**PROVIDED TEXT**
§ §
Arbuthnot Sawmills sustainably harvests red gum on the banks of the Murray River.

Story By John Dunn

Alexander 'Sandy' Arbuthnot lives on the banks of the Murray River at Koondrook, Vic, and so does the timber operation he founded there 124 years ago. A red gum carving of him stands under the gum trees midway between the mill, which hums with the sound of saws as it has done for more than a century, and the tiny, single-fronted, weatherboard building across the street that proudly announces Arbuthnot Sawmills Pty Ltd, head office of the company.
Its board has two great-grandsons of the original Sandy – Dr Peter Hunter, a Sydney medical specialist, and Alexander Arbuthnot, a dairy farmer from near Sale, Vic, who is also a director of Landcare Australia and a past president of the Victorian Farmers Federation.
Peter says the mill has become increasingly professional and lives up to its founder’s reputation for being innovative, imaginative and enterprising. “With a semi-exclusive 20-year New South Wales wood-supply agreement and good prospects in Victoria, the future is bright,” he says.
Alexander was recently appointed to the board and he shares Peter’s interest in the company. “It was a very proud moment for me, as is bearing the same name as its founder,” Alexander says. “As a child I was brought up in a house decorated with photos of river boats built by Arbuthnots and heard stories of those glorious years of river trading, building boats and milling red gum. I am impressed with the culture of the mill in a growing tourist town and the culture in the workplace where sons work beside fathers, who talk about my grandfather, who also worked at the mill.”
§ §
**DATASET EXTRACT**
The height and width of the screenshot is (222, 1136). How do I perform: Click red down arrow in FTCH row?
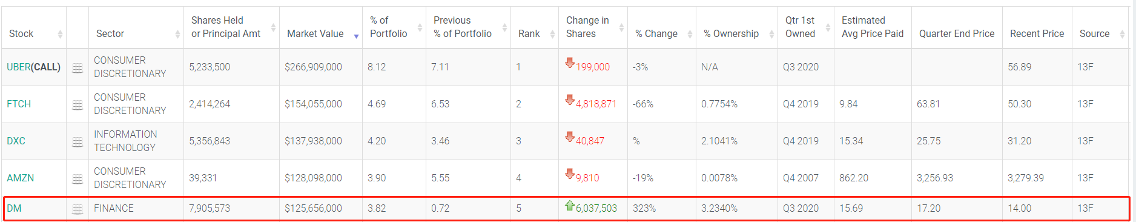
§ §
**WORK ITEM**
From the sawmill article:
(a) In which town did Sandy Arbuthnot found the timber operation?
(b) What is Dr Peter Hunter's profession?
(c) What kind of wood-supply agreement does the mill hold in New South Wales?
Answer from the sawmill article alone.

**SOLVED EXERCISE**
(a) Koondrook, Vic
(b) Sydney medical specialist
(c) Semi-exclusive 20-year agreement